Exercise description
Only the count is expected: the number of lines below that contain "agent".

*** Opening Records shown ***

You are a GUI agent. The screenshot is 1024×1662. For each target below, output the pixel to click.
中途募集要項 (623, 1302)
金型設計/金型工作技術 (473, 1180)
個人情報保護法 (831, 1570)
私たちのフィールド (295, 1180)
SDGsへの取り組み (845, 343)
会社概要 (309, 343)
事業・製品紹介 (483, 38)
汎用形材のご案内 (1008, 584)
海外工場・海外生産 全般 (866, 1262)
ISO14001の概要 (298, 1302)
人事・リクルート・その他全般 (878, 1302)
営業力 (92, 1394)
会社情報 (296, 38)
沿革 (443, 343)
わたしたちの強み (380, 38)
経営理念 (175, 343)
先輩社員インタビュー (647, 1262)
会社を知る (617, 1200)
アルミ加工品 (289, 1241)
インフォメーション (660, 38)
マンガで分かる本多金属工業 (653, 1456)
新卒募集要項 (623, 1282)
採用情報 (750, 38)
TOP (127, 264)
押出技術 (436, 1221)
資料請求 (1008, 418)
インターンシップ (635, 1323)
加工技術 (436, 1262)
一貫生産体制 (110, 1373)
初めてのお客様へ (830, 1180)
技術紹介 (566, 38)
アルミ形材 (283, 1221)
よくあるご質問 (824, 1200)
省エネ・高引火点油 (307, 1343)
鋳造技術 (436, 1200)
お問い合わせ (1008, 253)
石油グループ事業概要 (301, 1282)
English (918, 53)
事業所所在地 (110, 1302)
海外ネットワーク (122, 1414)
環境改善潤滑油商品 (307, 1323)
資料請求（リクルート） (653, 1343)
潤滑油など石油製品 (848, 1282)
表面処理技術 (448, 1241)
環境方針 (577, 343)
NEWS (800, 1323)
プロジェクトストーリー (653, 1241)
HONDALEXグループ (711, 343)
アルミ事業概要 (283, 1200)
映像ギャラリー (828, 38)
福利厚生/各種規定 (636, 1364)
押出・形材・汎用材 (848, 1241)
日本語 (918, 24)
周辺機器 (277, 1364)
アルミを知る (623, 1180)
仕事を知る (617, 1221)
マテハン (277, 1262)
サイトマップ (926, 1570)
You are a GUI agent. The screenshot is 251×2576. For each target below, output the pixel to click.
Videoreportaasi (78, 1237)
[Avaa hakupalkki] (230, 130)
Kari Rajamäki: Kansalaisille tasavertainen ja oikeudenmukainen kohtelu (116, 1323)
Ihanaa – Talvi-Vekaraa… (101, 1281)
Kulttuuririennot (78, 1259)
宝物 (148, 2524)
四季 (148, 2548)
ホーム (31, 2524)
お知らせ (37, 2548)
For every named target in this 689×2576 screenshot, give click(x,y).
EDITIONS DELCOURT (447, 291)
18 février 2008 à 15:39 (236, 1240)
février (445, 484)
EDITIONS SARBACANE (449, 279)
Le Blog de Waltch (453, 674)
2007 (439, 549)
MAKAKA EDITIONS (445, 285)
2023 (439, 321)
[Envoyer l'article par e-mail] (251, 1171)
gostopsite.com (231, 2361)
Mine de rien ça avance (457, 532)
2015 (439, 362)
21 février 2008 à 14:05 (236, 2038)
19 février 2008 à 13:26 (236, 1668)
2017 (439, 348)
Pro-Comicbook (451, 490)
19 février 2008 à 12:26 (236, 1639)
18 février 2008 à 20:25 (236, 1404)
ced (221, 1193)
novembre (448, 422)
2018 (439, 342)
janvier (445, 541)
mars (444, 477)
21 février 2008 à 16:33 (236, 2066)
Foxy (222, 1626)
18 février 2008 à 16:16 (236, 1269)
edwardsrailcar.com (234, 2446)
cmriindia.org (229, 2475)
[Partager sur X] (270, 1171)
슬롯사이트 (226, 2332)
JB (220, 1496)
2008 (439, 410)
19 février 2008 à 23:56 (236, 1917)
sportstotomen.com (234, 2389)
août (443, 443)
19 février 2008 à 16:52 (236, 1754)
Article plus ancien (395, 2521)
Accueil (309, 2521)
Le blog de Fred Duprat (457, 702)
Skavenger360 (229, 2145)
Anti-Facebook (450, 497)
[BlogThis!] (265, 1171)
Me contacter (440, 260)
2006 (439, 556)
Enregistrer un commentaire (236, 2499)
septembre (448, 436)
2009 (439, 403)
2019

*** Closing Records shown ***

Solution for this task
2